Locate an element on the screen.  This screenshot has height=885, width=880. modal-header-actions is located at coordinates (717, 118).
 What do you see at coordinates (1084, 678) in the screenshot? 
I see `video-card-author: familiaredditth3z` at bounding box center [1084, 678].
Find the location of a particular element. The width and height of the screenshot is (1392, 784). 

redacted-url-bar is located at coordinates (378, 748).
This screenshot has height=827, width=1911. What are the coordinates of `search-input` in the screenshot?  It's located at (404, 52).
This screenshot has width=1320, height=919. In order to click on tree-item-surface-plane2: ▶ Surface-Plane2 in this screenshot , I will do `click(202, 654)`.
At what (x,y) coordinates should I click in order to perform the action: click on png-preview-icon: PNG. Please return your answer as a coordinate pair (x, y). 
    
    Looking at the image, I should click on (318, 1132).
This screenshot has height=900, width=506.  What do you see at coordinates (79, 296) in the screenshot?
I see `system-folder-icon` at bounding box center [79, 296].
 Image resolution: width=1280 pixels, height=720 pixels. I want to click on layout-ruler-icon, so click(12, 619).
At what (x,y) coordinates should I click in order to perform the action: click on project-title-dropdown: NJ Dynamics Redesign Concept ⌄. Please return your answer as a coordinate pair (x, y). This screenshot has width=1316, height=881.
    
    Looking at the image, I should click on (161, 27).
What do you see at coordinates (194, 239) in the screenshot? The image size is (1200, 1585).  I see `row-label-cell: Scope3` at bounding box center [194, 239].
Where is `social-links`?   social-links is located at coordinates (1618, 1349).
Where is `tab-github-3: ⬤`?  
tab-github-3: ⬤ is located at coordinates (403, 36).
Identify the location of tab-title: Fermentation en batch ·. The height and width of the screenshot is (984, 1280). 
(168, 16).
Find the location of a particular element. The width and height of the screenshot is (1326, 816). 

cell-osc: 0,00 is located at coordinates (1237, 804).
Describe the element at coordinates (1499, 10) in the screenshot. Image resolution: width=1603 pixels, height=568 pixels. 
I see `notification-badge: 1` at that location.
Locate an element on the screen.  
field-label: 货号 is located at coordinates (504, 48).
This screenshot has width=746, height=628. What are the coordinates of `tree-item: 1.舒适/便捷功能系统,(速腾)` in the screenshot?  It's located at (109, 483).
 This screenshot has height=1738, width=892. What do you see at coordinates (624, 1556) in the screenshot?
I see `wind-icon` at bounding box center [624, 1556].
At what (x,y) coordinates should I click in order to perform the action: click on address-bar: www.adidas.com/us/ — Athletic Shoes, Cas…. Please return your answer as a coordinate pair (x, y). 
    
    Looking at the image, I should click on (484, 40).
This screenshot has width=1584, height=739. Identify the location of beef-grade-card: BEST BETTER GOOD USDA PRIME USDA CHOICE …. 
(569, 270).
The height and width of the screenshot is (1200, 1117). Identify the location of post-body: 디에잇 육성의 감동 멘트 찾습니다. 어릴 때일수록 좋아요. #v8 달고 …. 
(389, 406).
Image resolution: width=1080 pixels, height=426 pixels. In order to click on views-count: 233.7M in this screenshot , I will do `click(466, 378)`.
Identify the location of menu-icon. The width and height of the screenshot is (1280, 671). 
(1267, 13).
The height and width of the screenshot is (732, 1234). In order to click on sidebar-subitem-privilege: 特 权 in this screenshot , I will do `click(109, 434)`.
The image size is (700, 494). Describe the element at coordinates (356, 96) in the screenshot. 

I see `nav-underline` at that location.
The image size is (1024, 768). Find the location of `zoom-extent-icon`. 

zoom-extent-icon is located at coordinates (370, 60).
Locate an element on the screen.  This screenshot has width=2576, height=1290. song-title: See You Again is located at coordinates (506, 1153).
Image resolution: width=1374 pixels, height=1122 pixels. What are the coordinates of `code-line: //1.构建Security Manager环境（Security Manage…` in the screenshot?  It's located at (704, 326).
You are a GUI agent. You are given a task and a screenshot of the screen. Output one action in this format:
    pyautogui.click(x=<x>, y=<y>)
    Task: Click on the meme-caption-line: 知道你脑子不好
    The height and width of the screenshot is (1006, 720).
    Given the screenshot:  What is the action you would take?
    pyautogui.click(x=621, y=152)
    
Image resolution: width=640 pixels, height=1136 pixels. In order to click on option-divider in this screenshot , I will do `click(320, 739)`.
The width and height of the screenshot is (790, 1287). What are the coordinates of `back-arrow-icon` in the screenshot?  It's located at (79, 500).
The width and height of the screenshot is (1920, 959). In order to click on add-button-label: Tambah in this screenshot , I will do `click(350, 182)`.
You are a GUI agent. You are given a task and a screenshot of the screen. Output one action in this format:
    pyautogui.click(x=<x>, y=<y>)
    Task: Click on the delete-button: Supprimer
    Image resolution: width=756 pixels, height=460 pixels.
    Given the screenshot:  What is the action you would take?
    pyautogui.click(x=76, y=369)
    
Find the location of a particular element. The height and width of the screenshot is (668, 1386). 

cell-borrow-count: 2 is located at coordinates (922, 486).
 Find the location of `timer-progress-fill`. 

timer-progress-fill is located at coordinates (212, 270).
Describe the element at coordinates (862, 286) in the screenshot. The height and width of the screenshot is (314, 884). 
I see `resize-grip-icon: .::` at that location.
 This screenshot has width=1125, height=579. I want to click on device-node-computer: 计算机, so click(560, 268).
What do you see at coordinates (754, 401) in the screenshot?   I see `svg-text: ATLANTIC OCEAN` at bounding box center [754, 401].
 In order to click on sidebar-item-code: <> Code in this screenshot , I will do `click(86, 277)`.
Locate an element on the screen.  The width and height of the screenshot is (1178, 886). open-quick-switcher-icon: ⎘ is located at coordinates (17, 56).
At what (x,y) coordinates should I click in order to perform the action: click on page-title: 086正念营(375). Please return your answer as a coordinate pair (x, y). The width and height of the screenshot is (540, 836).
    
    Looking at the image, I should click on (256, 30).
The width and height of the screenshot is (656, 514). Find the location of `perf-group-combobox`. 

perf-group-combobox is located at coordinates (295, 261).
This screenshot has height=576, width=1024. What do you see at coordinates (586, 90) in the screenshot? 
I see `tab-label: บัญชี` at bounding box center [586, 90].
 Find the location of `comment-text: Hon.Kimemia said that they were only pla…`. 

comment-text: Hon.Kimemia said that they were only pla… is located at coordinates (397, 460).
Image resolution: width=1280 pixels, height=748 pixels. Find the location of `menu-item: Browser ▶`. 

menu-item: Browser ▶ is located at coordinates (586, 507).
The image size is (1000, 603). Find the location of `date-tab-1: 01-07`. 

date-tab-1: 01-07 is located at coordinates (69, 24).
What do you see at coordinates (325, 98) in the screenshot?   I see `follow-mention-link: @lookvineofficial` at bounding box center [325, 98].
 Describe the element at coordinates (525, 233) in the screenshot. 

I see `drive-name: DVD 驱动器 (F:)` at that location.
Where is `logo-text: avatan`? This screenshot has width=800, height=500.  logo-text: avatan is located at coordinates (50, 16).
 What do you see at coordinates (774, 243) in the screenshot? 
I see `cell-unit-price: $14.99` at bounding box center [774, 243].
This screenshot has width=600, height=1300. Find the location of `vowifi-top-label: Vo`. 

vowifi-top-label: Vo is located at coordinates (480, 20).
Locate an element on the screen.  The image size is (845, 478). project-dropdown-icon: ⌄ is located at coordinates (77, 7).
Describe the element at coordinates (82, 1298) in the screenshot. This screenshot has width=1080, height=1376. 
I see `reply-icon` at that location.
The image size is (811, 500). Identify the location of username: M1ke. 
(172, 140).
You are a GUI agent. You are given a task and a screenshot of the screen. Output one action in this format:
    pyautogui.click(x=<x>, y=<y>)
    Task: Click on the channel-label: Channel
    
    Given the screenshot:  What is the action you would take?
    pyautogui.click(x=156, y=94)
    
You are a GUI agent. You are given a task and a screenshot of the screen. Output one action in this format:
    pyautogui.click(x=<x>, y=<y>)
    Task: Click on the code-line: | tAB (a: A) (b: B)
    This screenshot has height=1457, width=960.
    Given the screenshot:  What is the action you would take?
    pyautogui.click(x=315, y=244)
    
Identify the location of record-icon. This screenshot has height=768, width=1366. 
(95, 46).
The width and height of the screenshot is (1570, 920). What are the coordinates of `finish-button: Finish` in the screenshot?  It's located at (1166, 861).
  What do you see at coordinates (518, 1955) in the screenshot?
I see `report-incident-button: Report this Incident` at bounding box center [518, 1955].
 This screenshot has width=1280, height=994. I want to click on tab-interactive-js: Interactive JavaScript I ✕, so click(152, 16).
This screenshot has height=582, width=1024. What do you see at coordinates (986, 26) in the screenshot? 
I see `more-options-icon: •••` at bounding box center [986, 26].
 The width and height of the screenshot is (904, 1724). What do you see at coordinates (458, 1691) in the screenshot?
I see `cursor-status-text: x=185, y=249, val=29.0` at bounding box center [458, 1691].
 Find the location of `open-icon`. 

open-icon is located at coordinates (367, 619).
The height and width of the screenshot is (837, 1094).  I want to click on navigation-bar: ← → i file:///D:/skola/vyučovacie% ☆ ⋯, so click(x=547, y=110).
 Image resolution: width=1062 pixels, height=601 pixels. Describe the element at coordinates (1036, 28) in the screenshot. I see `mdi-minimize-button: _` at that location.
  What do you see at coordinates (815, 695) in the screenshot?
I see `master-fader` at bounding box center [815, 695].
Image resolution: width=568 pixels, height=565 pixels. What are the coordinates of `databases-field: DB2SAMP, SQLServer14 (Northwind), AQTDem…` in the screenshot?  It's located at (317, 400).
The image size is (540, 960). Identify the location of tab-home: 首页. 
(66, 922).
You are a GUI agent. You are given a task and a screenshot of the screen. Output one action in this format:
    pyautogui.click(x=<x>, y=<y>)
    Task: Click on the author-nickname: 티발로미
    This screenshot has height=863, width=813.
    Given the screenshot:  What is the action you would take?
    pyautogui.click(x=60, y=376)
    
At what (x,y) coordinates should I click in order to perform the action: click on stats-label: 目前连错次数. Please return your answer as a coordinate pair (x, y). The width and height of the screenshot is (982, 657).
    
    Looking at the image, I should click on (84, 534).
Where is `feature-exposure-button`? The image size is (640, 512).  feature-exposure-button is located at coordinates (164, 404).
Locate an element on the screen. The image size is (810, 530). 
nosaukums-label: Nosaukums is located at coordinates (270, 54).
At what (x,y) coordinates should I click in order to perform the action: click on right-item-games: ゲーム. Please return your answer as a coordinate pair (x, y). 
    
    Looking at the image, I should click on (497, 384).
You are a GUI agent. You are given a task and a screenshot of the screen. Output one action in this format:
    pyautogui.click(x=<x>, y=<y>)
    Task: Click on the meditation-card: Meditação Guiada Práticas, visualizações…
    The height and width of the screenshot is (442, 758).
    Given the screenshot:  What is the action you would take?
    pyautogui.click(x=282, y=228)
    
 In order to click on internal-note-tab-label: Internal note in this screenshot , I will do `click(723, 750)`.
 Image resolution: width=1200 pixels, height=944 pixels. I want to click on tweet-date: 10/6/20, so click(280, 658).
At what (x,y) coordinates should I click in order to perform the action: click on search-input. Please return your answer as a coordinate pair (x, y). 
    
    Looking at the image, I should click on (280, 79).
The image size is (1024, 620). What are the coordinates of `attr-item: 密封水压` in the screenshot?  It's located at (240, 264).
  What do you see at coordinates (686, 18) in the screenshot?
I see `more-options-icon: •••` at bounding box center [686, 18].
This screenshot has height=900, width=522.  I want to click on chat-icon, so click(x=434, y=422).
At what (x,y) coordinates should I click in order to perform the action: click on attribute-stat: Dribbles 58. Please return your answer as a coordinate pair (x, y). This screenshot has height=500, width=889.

########

◆ ASSIGNED TASK
Revise the records from their beginning through the line containing "This screenshot has height=827, width=1911." by changing "particular element" to "specific element", and reproduce those lines with nothing else altered.

◆ EXERCISE SOLUTION
Locate an element on the screen.  This screenshot has height=885, width=880. modal-header-actions is located at coordinates (717, 118).
 What do you see at coordinates (1084, 678) in the screenshot? 
I see `video-card-author: familiaredditth3z` at bounding box center [1084, 678].
Find the location of a specific element. The width and height of the screenshot is (1392, 784). 

redacted-url-bar is located at coordinates (378, 748).
This screenshot has height=827, width=1911. What are the coordinates of `search-input` in the screenshot?  It's located at (404, 52).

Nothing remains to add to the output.